Apparently, ESG did work in the pandemic
I have been an outspoken sceptic of the claim that ESG funds proved their value in the pandemic. All the studies I have seen so far just look at the performance of ESG funds and ignore that most of these funds have a different sector composition than conventional funds.
However, now I have come across a study by Lubos Pastor and Blair Vorsatz from the University of Chicago that indicates that there is value to be found in the performance of ESG funds during the pandemic. The story just isn’t as simple as some people would like it.Â
What the researchers did was to sort ESG funds in the United States by Morningstar’s sustainability rating. 5 Globes for the funds that are considered the best sustainable investment funds down to 1 Globe for the funds that are full of unsustainable and brown investments. As I have argued here, these globe ratings should be taken with a grain of salt because many conventional funds are more sustainable than ESG funds, but I didn’t design the study…
If you sort ESG funds by their sustainability rating, you find that most underperformed the benchmark they have chosen for themselves. Interestingly, the worse the sustainability rating, the bigger the underperformance. And 5 Globe ESG funds on average outperformed their benchmarks during the crisis.
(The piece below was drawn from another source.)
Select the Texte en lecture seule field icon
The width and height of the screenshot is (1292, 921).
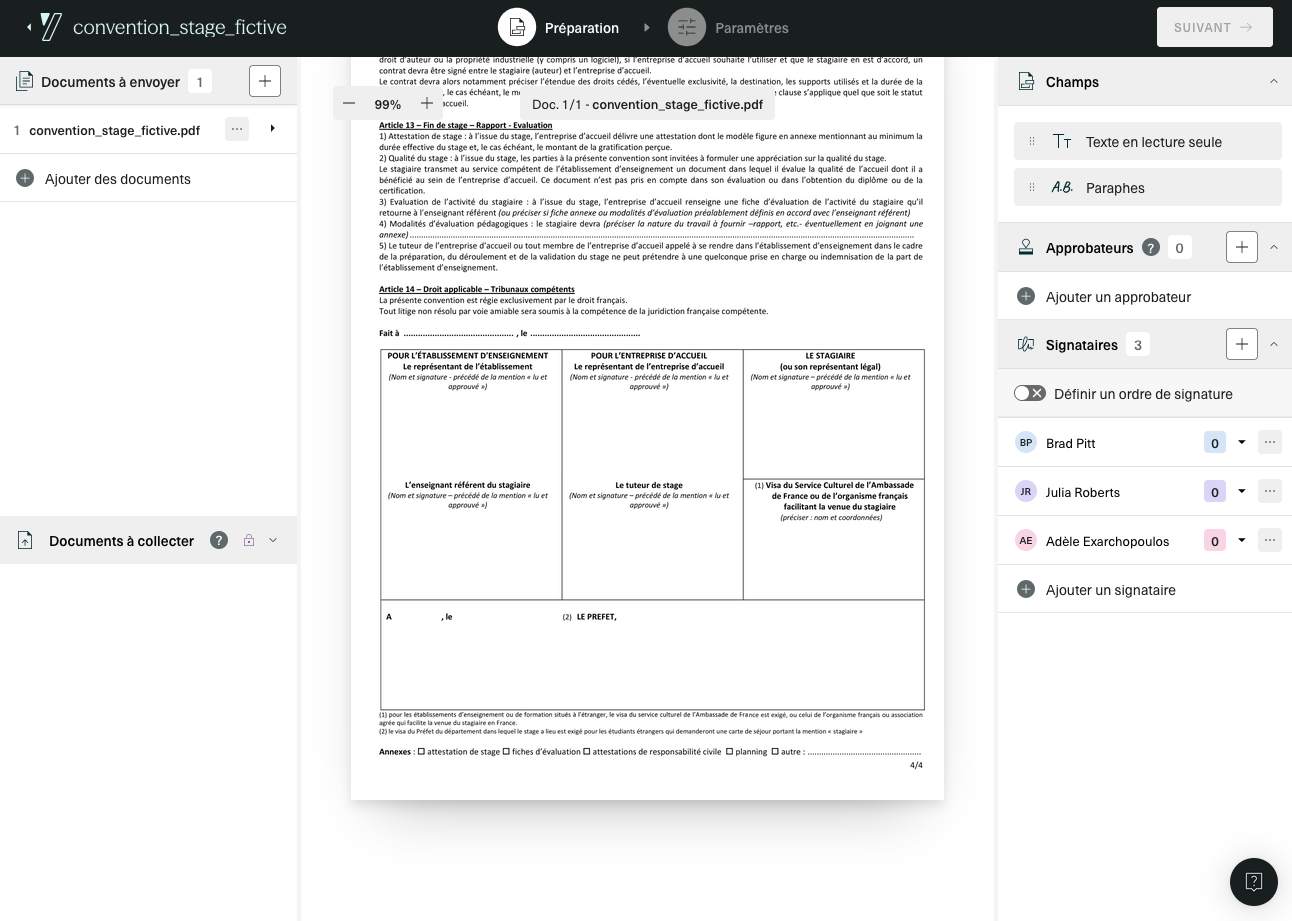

Performance of ESG funds vs. their prospectus benchmark
Source: Pastor and Vorsatz (2020).
So high-quality ESG funds did indeed outperform during the crisis (but so did high-quality conventional funds). This stronger performance of high-quality ESG funds in turn attracted investor flows. ESG funds rated with 1 Globe face persistent outflows, while 5 Globe funds experience small inflows before the crisis, some outflows during the height of the panic, and then a rapid recovery in assets under management as markets recovered again.
ESG fund flows by stage of the crisis
Source: Pastor and Vorsatz (2020).
A more detailed picture shows that it is only the best and most sustainable funds that experience this rebound in flows. The vast majority of ESG funds experienced outflows even as stock markets recovered.
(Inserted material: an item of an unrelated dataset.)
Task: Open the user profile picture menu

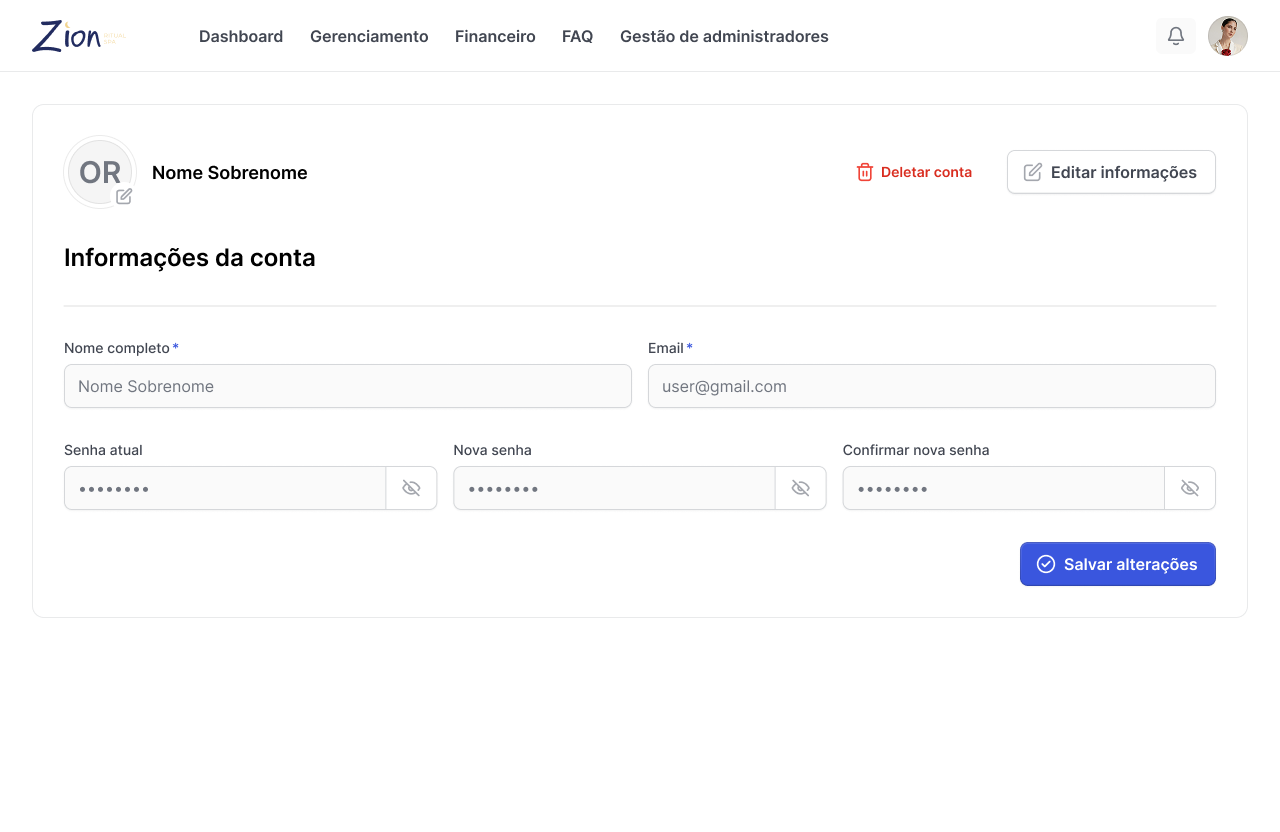Action: coord(1227,36)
ESG fund flows by Morningstar sustainability rating
Source: Pastor and Vorsatz (2020).
In summary, if you are really serious about ESG investing and do a great job as a fund manager in selecting truly sustainable investments, you did perform really well during the crisis – and you are increasingly rewarded for it by investors. For all the other fund managers, the motto must be: do better next time and learn the lessons of this crisis.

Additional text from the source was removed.